YOUR OBJECTIVE: Go to the line below containing "Youtube (1193, 1109)" and print exactly from there through the line containing "Estatísticas (218, 896)", both included. Print nothing else.

(Entries taken from a collection)
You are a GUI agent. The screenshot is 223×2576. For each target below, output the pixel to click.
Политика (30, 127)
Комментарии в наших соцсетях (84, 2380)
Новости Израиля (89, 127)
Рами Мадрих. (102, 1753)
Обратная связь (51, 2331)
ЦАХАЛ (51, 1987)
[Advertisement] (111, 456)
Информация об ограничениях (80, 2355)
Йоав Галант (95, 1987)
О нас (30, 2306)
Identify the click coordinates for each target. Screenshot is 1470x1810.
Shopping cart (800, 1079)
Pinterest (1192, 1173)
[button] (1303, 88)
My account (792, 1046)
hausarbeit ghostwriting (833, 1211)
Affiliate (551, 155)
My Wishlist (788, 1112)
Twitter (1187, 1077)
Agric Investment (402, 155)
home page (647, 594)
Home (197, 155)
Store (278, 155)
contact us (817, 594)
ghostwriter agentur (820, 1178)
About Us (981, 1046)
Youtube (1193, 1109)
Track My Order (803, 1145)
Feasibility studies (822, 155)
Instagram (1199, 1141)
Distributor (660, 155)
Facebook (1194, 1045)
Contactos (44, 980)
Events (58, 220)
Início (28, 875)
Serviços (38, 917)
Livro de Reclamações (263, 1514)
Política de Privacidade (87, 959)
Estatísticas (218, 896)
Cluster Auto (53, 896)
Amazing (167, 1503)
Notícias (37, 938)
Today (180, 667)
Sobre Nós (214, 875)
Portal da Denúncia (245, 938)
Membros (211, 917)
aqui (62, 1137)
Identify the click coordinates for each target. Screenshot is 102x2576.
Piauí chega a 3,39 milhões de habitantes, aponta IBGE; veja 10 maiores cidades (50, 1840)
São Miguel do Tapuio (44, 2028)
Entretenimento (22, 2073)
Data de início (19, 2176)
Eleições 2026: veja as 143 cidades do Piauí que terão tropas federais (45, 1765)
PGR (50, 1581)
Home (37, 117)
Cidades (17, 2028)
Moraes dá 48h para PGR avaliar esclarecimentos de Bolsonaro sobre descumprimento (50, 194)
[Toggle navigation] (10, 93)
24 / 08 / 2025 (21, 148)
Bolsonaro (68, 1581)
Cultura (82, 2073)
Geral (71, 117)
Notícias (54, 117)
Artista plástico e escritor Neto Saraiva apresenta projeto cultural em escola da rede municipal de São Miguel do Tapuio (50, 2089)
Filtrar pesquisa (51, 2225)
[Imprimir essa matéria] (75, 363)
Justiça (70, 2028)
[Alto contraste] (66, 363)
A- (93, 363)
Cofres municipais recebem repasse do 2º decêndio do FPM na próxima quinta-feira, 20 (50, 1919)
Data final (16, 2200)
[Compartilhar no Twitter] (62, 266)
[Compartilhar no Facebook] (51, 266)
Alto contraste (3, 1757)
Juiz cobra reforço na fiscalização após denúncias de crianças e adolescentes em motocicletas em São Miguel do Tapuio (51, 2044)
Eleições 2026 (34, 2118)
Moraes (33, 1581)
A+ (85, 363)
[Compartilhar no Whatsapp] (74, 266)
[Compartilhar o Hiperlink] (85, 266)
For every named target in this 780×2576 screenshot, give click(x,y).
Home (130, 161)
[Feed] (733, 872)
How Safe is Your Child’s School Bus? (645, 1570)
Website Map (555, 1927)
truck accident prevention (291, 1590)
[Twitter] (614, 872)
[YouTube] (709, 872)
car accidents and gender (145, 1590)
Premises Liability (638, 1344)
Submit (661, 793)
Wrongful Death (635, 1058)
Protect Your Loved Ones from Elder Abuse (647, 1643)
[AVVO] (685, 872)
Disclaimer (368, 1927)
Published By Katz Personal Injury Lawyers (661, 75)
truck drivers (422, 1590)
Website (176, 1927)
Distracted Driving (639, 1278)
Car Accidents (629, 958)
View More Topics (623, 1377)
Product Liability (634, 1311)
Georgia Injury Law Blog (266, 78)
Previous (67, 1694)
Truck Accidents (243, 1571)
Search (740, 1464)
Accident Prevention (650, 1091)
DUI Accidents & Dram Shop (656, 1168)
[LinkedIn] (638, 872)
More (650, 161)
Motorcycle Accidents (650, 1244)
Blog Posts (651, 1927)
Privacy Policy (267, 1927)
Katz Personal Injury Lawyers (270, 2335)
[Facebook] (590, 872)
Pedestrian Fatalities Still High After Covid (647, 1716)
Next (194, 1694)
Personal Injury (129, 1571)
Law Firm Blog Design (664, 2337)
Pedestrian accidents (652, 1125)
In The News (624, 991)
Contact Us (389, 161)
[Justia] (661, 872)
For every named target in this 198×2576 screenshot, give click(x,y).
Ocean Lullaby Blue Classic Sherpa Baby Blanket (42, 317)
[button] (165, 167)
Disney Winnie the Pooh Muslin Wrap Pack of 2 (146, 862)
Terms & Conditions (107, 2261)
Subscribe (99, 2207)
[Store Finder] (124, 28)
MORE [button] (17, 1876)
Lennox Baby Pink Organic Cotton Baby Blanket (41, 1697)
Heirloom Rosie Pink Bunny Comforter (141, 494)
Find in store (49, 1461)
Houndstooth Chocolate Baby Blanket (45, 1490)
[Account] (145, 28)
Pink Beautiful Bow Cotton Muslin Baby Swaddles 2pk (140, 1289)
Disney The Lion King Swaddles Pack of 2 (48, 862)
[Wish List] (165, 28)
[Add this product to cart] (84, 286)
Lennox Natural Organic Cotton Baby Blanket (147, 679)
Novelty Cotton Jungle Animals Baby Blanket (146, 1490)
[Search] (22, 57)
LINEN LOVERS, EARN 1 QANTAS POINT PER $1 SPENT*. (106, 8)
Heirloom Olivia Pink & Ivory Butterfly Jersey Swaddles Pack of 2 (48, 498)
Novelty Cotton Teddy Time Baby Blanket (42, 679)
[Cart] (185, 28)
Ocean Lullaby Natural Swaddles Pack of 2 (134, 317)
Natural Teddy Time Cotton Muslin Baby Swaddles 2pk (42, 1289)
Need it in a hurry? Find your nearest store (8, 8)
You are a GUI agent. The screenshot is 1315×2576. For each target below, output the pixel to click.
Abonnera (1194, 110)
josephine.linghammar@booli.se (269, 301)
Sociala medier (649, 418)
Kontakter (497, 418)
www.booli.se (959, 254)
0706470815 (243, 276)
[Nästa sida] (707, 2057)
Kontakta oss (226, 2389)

THE COMPLETED TASK:
Youtube (1193, 1109)
Track My Order (803, 1145)
Feasibility studies (822, 155)
Instagram (1199, 1141)
Distributor (660, 155)
Facebook (1194, 1045)
Contactos (44, 980)
Events (58, 220)
Início (28, 875)
Serviços (38, 917)
Livro de Reclamações (263, 1514)
Política de Privacidade (87, 959)
Estatísticas (218, 896)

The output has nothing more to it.